> _PROBLEM STATEMENT_
Retype, word for word, every line of the records below starting at the one that contains "Open more options for Improbable Magic book" and ending at the one that contains "The height and"; include both of those lines and nothing more.

> _STUDY MATERIAL_
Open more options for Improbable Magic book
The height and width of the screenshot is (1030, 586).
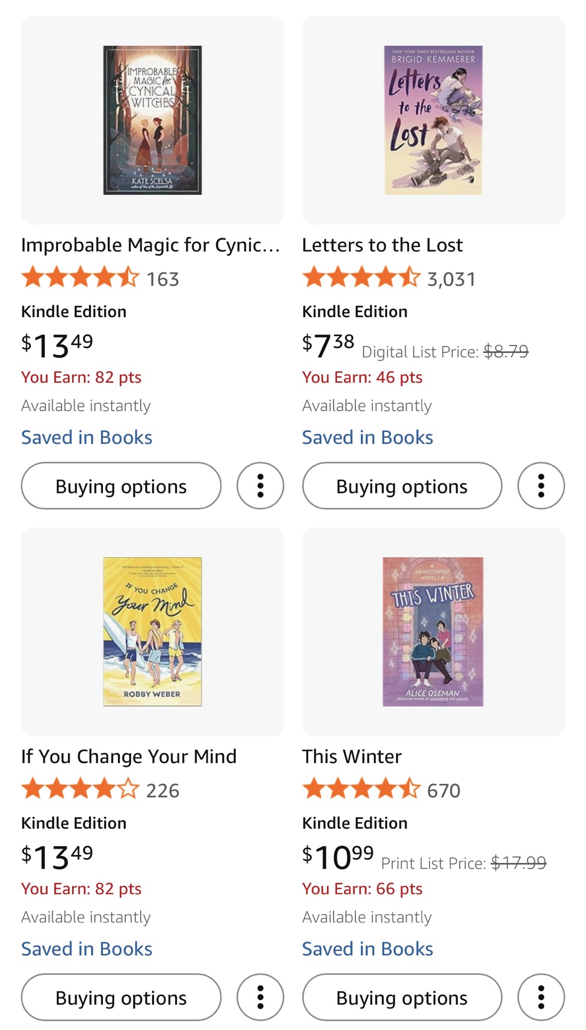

...

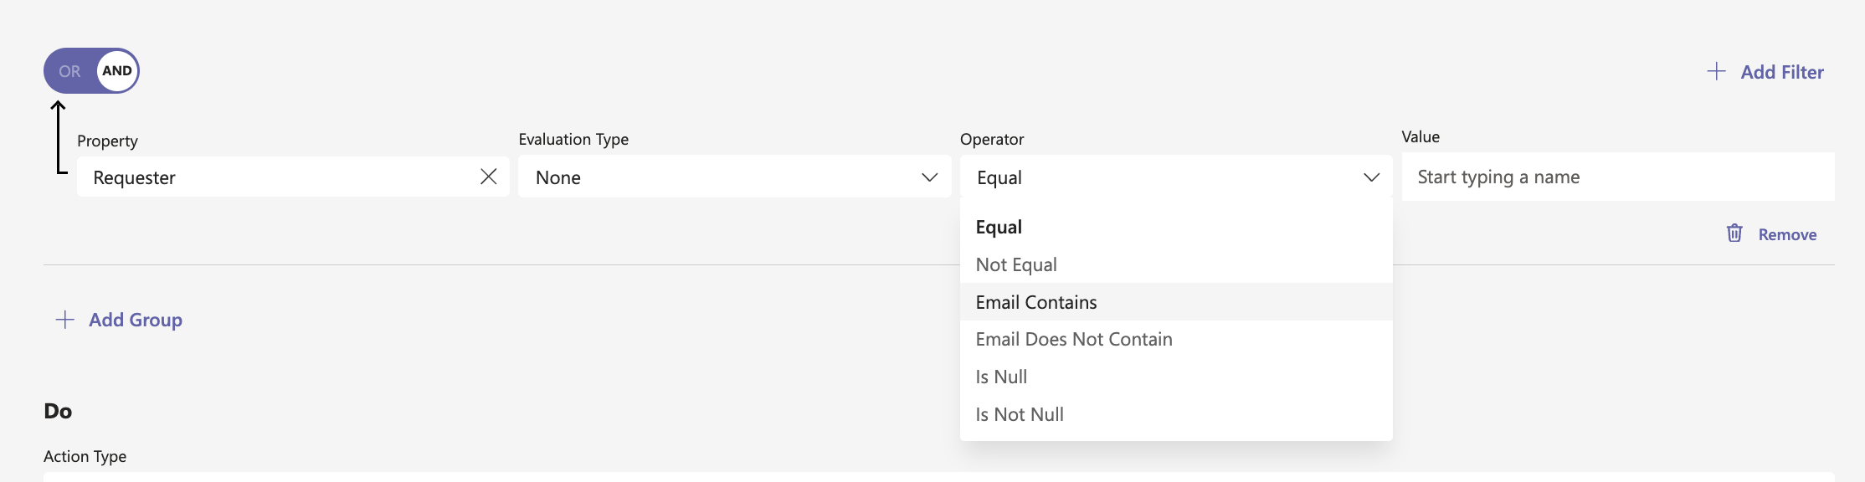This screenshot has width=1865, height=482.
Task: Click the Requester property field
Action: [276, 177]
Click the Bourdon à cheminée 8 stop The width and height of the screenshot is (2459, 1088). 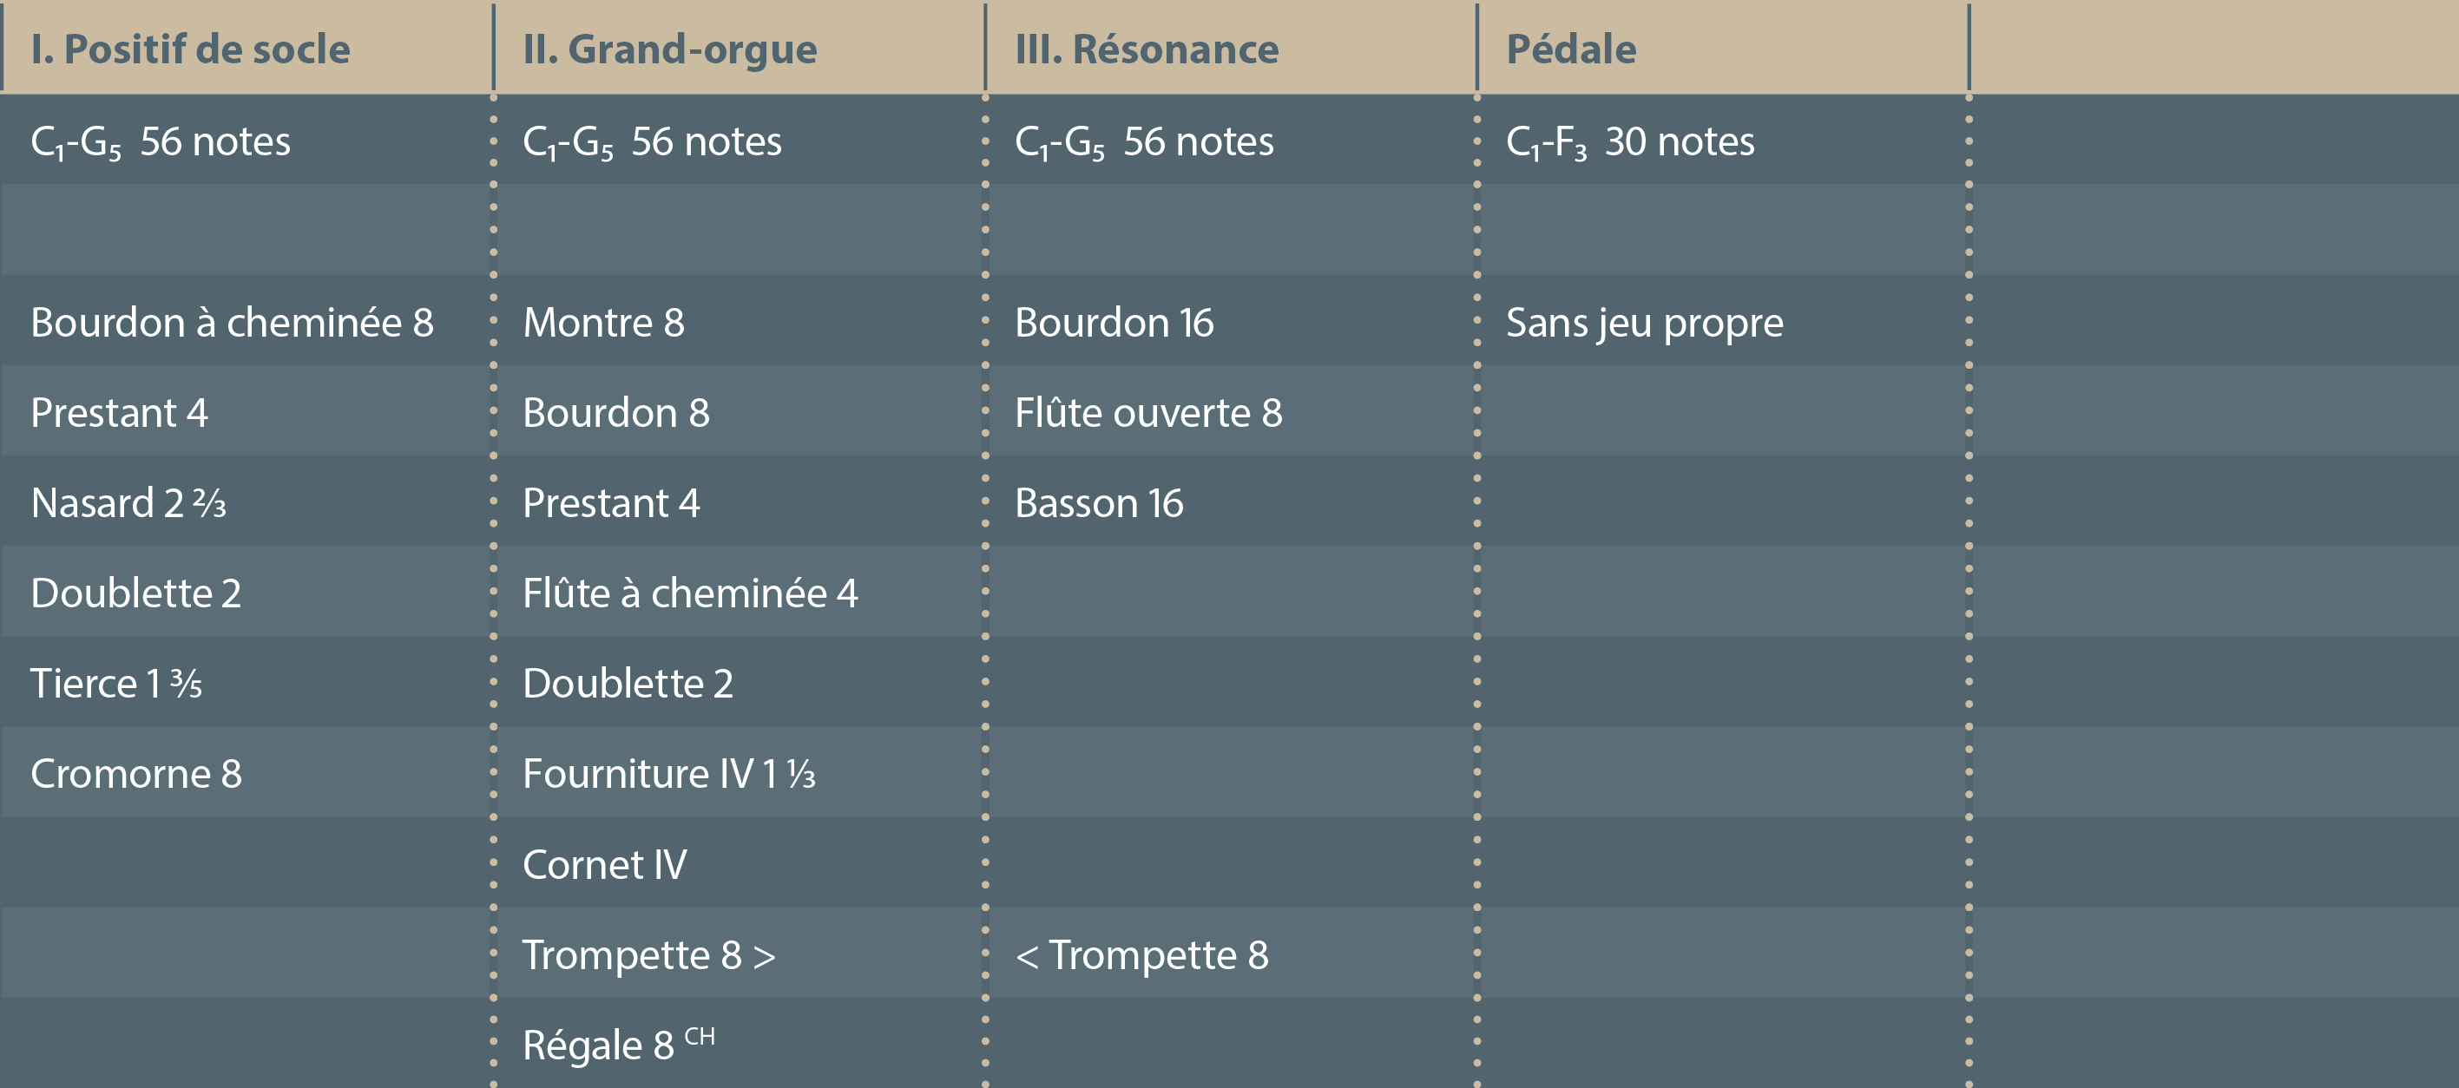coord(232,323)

> _EXERCISE RESPONSE_
Open more options for Improbable Magic book
The height and width of the screenshot is (1030, 586).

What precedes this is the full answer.